Elon Musk et OpenAI : un combat judiciaire à 130 milliards de dollars
Un affrontement titanesque secoue la Silicon Valley. Le milliardaire entrepreneur traîne devant la justice l’organisation qu’il a lui-même contribué à créer, accusant ses anciens partenaires d’avoir trahi la vision originelle du projet. Au cœur du litige : une transformation radicale qui aurait métamorphosé un laboratoire philanthropique en machine commerciale.
Un contentieux à plusieurs dizaines de milliards de dollars
Le tribunal d’Oakland, en Californie, accueille depuis le 28 avril 2026 un procès hors norme. Elon Musk poursuit OpenAI, ses cofondateurs Sam Altman et Greg Brockman, ainsi que le géant Microsoft pour une somme colossale.
Le fondateur de Tesla exige 130 milliards de dollars de dommages et intérêts. Mais ses demandes vont bien au-delà de l’aspect financier : il souhaite qu’OpenAI retrouve son statut d’organisation à but non lucratif et réclame le départ de ses dirigeants actuels.
Les origines tumultueuses d’OpenAI
L’histoire débute en 2015, dans un contexte particulier. La création d’OpenAI découle d’un désaccord entre Musk et Larry Page, fondateur de Google. Ce dernier aurait qualifié l’entrepreneur de « spéciste » lors d’une altercation.
Le projet initial visait à établir un laboratoire non commercial dédié au développement d’une intelligence artificielle responsable et sécurisée. Une mission philanthropique qui aurait motivé l’investissement initial de Musk.
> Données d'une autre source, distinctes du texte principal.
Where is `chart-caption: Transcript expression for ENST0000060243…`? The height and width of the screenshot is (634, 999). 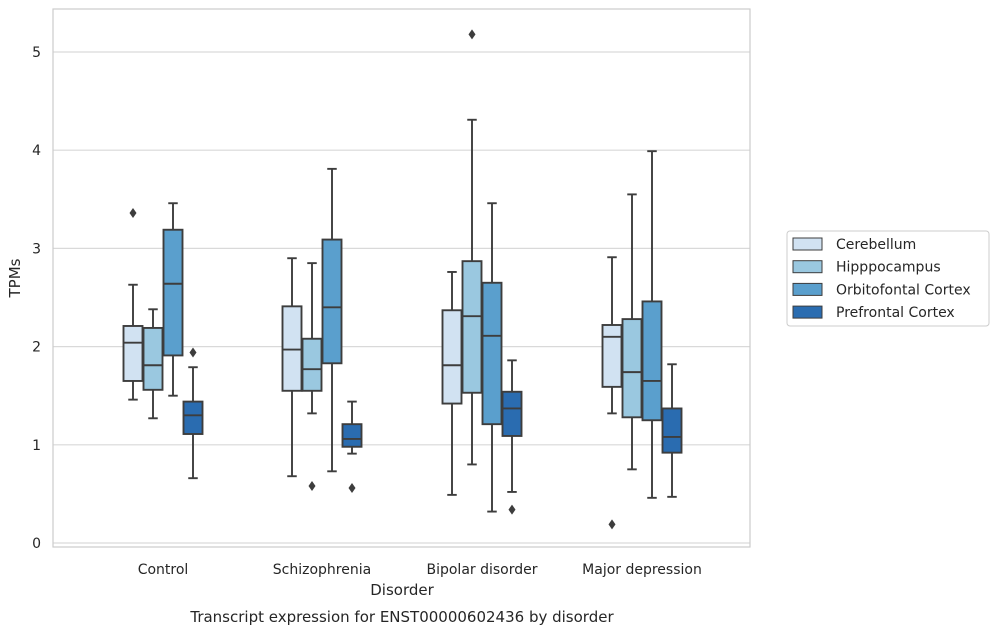 chart-caption: Transcript expression for ENST0000060243… is located at coordinates (402, 617).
Une transformation contestée
Selon le plaignant, OpenAI aurait progressivement abandonné ses principes fondateurs. L’organisation serait passée d’une structure philanthropique à une entreprise lucrative, attirant des investissements considérables de la part de Microsoft.
Le succès retentissant de ChatGPT aurait précipité ce basculement. La technologie développée serait désormais verrouillée, loin de l’accessibilité universelle promise à l’origine. Musk affirme qu’il n’aurait jamais participé financièrement s’il avait anticipé cette évolution.
La contre-attaque d’OpenAI et de ses alliés
La défense ne reste pas inactive face à ces accusations. William Savitt, représentant OpenAI, présente une version radicalement différente des événements.
Selon lui, Musk aurait participé activement aux discussions concernant la transformation en structure commerciale. Le départ du milliardaire résulterait d’un échec dans une lutte de pouvoir interne, et non d’un désaccord de principe.
xAI, la riposte entrepreneuriale
La défense souligne que Musk a rapidement lancé xAI après avoir quitté OpenAI. Cette nouvelle entreprise concurrente dans le domaine de l’intelligence artificielle témoignerait davantage d’une rivalité commerciale que d’une préoccupation éthique.
L’avocat insiste : les équipes actuelles d’OpenAI ont prospéré indépendamment de l’influence de leur ancien partenaire.
Un procès sous haute tension
L’atmosphère dans la salle d’audience reflète l’intensité du conflit. La magistrate présidant le procès a dû recadrer le comportement de Musk concernant ses interventions publiques.
L’entrepreneur a été critiqué pour avoir publié des commentaires sur X (anciennement Twitter) au sujet de l’affaire en cours. La juge l’a menacé d’une interdiction de communiquer si de telles pratiques se répétaient.
Des conséquences potentiellement massives
Ce procès, prévu pour s’étendre sur quatre semaines, pourrait bouleverser l’écosystème de l’intelligence artificielle. OpenAI envisageait une introduction en Bourse cette année, un projet désormais menacé par l’incertitude juridique.
L’interrogatoire de Musk devait se poursuivre le mercredi suivant la séance du 28 avril. L’issue de ce litige déterminera non seulement l’avenir d’OpenAI, mais pourrait établir un précédent juridique concernant la transformation des organisations technologiques à but non lucratif.